▶ WHAT THE TASK ASKS: In the passage on the IMPACT interface, recast the paragraph beginning "A display of matching evidence" as a short bulleted list that keeps its main facts.
SUPPLIED PASSAGE below:
Fig. 4: IMPACT patient accrual results page.
figure 4

A display of accrued patients that have been found to match a query phenotype definition (Fig. 3) in ranked order by closeness of match, alongside match status, abstraction/relevance judgement, and abstractor-supplied tags. An additional button to view matching criteria in more detail (Fig. 5) is also provided.

Fig. 5: IMPACT evidence display page.
figure 5

A display of matching evidence by specific criteria elements. On the left pane, the query phenotype definition as a whole and whether a patient has been determined to match a given criterion is displayed. In the center, a listing of specific facts/evidence supporting a match/not match determination for the actively selected criterion is listed, with details on each individual fact/evidence item displayed on the right (including highlighted sections of clinical text, for NLP-based facts).

These capabilities bring several benefits. Firstly, having the relevant evidence aggregated and presented to the adjudicator by matching phenotype criterion accelerates determination of whether a given patient matches the query phenotype. In addition, to perform iterative refinement and fine-tuning of phenotyping algorithms, algorithm errors (and evidence associated with said errors) must first be identified Having disagreement/adjudication functions built into the interface greatly facilitates this process. Finally, this interface/human-in-the-loop approach allows for the inclusion of external contextual information that may be absent from or contradict the clinical documentation itself, which may be helpful for certain use cases, e.g., “patient was contacted for a clinical trial, indicated that he had an undocumented positive/disqualifying smoking status”.
End of SUPPLIED PASSAGE.
INFORMATION GIVEN below:
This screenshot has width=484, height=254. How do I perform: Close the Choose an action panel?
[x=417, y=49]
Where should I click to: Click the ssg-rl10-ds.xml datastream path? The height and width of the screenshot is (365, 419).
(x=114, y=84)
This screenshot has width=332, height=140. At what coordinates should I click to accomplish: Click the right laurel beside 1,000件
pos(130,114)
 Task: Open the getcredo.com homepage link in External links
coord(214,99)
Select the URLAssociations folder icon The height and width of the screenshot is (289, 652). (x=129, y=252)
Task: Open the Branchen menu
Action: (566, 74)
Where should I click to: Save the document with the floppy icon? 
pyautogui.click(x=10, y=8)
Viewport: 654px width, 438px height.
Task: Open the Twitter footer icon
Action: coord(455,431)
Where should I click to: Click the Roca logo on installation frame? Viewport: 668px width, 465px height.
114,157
End of INFORMATION GIVEN.
INFORMATION GIVEN below:
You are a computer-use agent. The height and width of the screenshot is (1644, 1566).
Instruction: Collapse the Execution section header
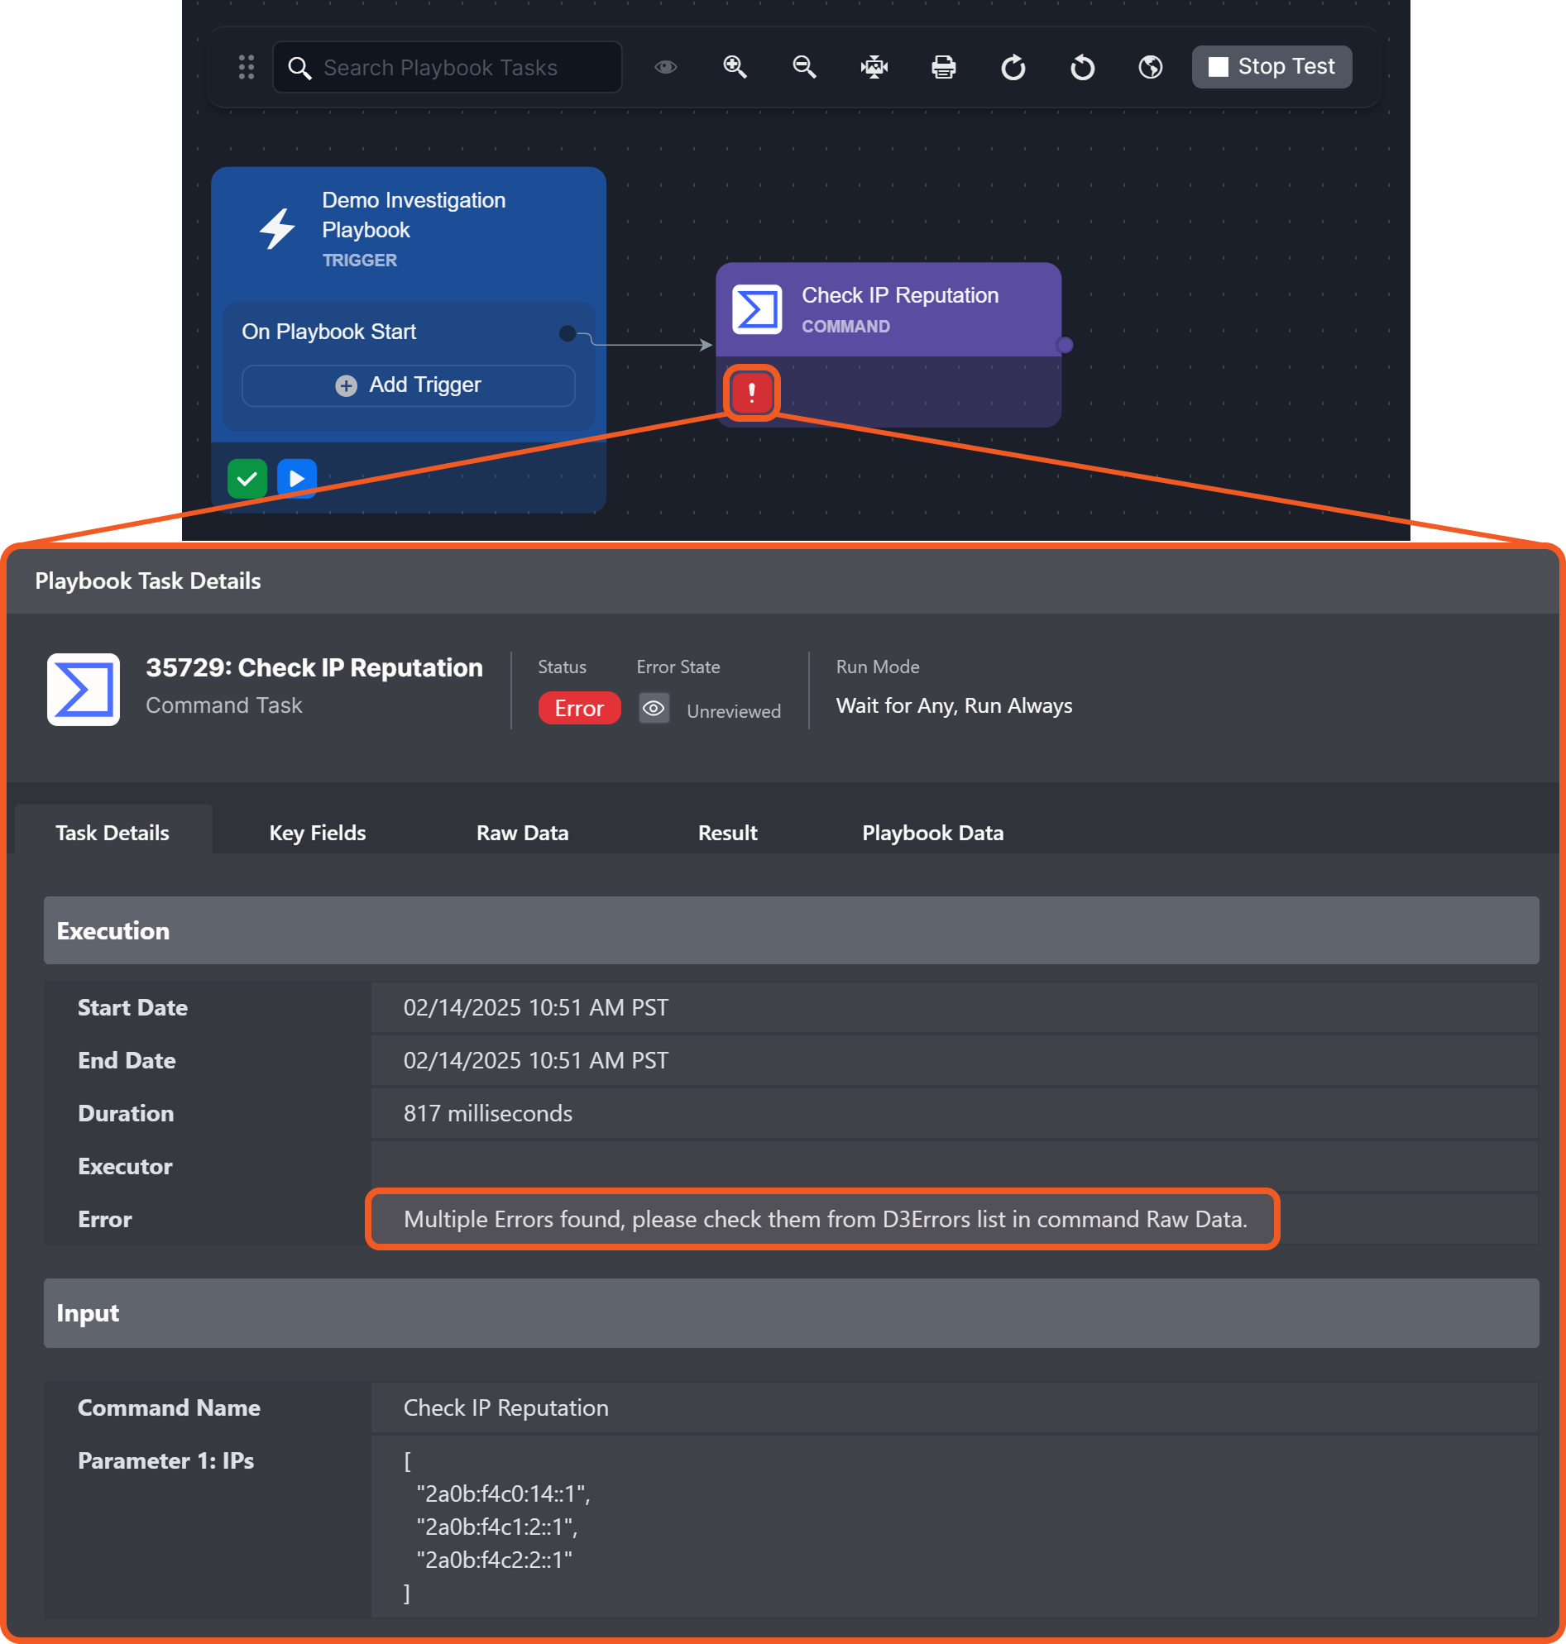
End of INFORMATION GIVEN.
INFORMATION GIVEN below:
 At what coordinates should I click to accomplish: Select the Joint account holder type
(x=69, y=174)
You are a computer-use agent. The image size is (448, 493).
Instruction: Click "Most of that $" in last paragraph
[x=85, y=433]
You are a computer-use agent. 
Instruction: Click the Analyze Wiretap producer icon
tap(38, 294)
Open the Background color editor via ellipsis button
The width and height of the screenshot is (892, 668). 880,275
End of INFORMATION GIVEN.
▶ TASK RESPONSE:
- The page displays matching evidence organized by specific criteria elements.
- Left pane: the query phenotype definition as a whole, with whether the patient matches each criterion.
- Center: the facts or evidence supporting a match or non-match for the currently selected criterion.
- Right: details on each individual fact or evidence item, including highlighted clinical text for NLP-based facts.